S’oriente-t-on vers une redéfinition des pressions pouvant être caractérisées de manœuvre électorale ?

Dans le prolongement de la tradition républicaine, l’article 3 de la Constitution consacre le principe des élections libres. Celui-ci a pour corollaire l’exigence d’absence de pression sur les électeurs. Tel est l’objet de l’article L 107 du code électoral et des sanctions pénales sont prévues en cas de violation de ce principe. La jurisprudence administrative et judiciaire a complété ce dispositif.

En l’espèce, la mairie de Capbreton a été le théâtre d’une cérémonie de remise des clés organisée par l’Office public de l’habitat dans la salle du conseil municipal avant les élections municipales. Le choix du lieu paraît tout sauf innocent, la mairie possédant d’autres espaces plus neutres permettant l’accueil d’une centaine de personnes. À l’approche de la votation, la raison d’être de cette réunion consistait très probablement à faire saisir aux nouveaux locataires qu’ils doivent leur logement à une décision du maire en leur faveur. D’ailleurs, le maire et une adjointe, tous deux candidats sur la même liste, se sont exprimés à cette occasion. Il importe d’observer, au surplus, que la commune a réglé elle-même les frais de bouche engendrés par ladite réception.

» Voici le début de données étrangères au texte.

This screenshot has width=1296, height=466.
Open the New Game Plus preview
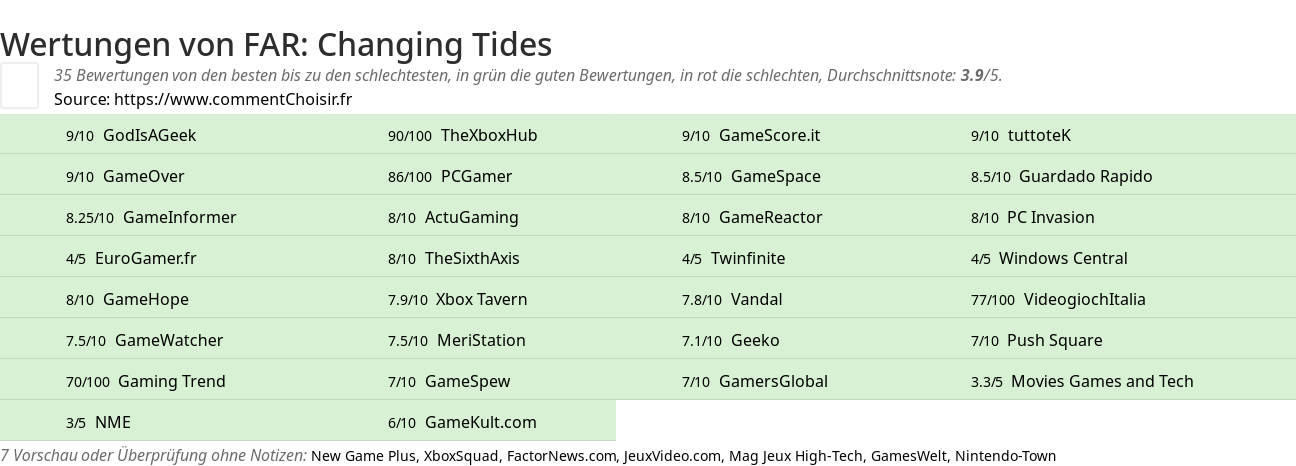click(363, 456)
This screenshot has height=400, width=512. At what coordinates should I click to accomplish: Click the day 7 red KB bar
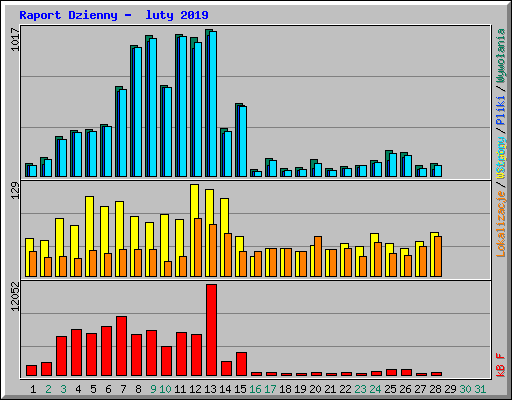(x=121, y=346)
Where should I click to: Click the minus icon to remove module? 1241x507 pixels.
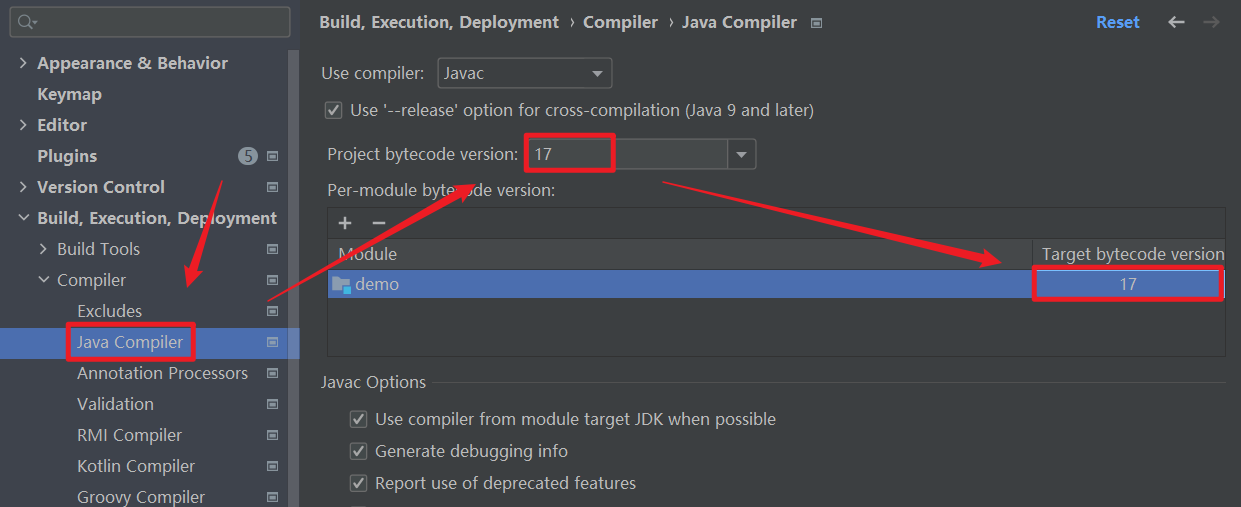coord(378,224)
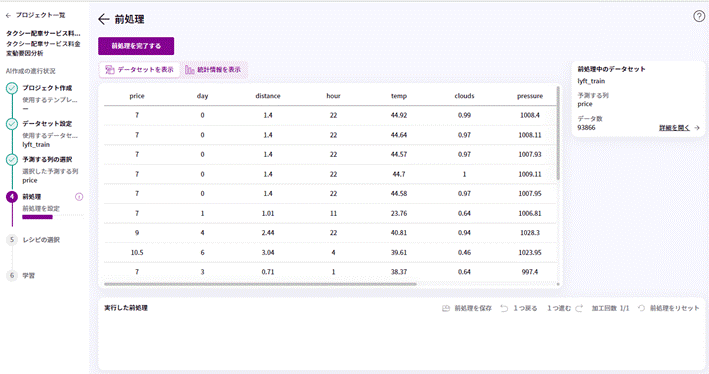Screen dimensions: 709x374
Task: Click the table's vertical scrollbar
Action: point(558,133)
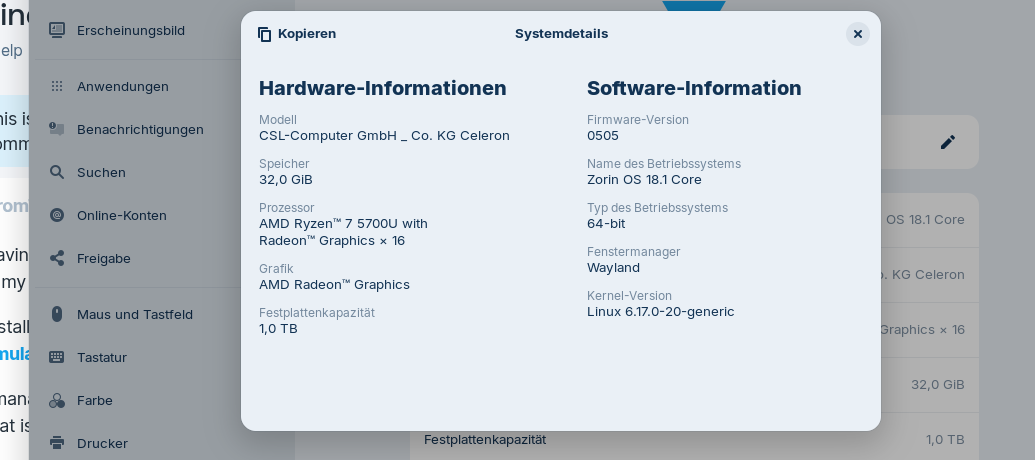
Task: Click the pencil edit icon
Action: coord(948,142)
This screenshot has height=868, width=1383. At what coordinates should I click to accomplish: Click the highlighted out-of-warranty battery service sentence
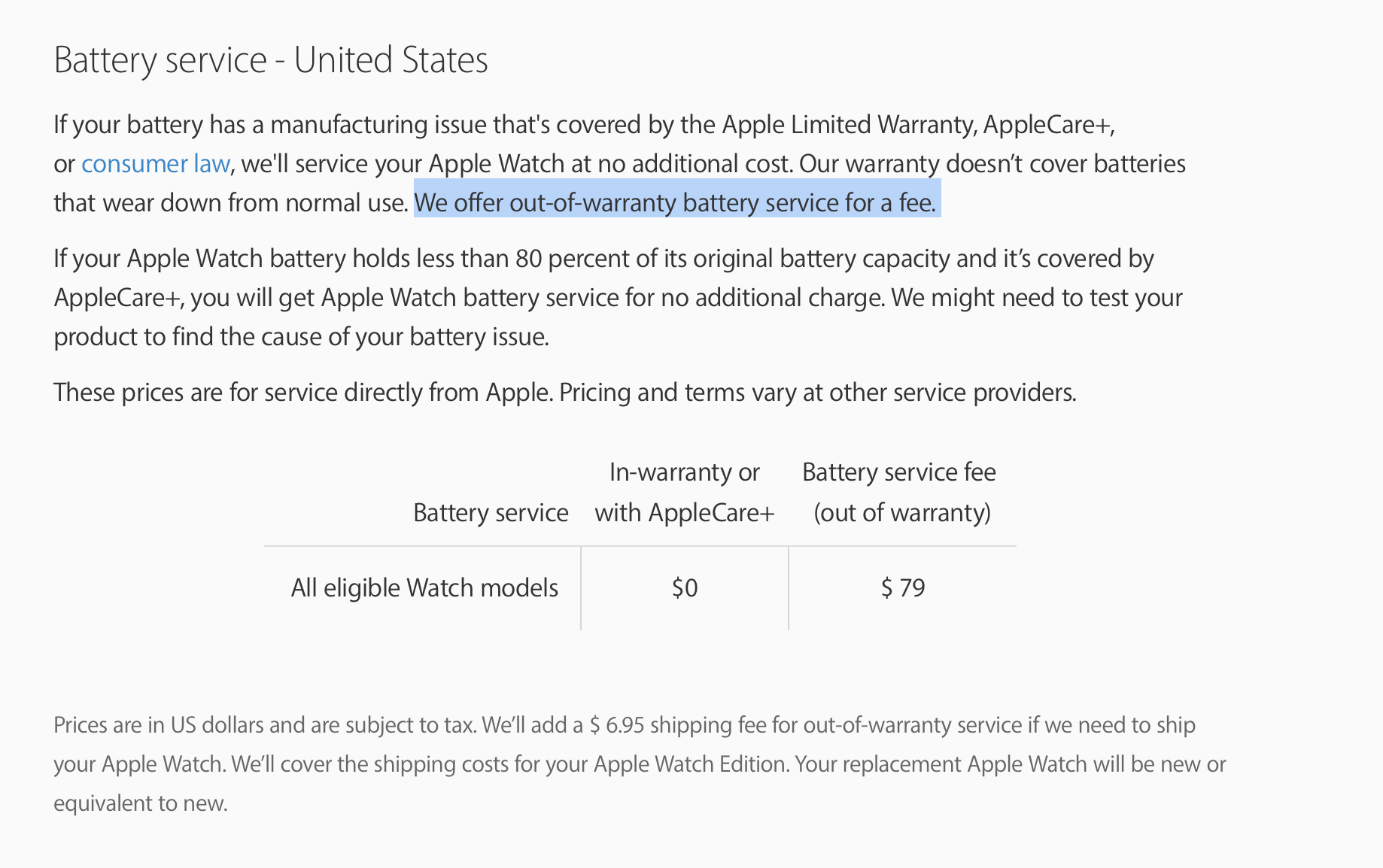coord(675,203)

Cette pratique est susceptible d’être assimilée tout à la fois à un déséquilibre par rapport à la liste concurrente, qui ne bénéficie pas de telles possibilités, à une méconnaissance de l’article L 52-8 du code électoral, encadrant très strictement les dons en faveur de tel ou tel candidat, et à une pression sur les électeurs concernés. La manœuvre paraît d’autant plus évidente que 36 des bénéficiaires de logements sociaux présents à cette réunion se sont spontanément inscrits sur les listes électorales après cet évènement. Par voie de conséquence, la qualification de tentative d’achat de voix, sanctionnée par l’article L 106 du code électoral, aurait pu être retenue.

À cet égard, il importe de rappeler que le Conseil d’État avait jugé, en février 1988, que la conjonction de l’attribution systématique de logements sociaux dans les semaines précédant le scrutin et d’une cérémonie de remise des clés effectuées par des candidats était constitutive d’une manœuvre destinée à faire pression sur les électeurs (décision n° 187957-188473). À tel point d’ailleurs que, compte tenu du faible écart de voix, et alors même qu’il n’était pas possible de déterminer exactement le nombre d’électeurs ayant subi lesdites pressions, le juge administratif avait annulé l’ensemble des opérations électorales de la circonscription sans examiner les autres griefs soulevés.

Il en va de même pour une élection au Parlement, annulée du fait de l’organisation de remises de clés par le maire, candidat, largement assimilable à une signature de baux et, indépendamment, de toute allusion politique (CC, décision n° 2007-3888 AN, 29 novembre 2007).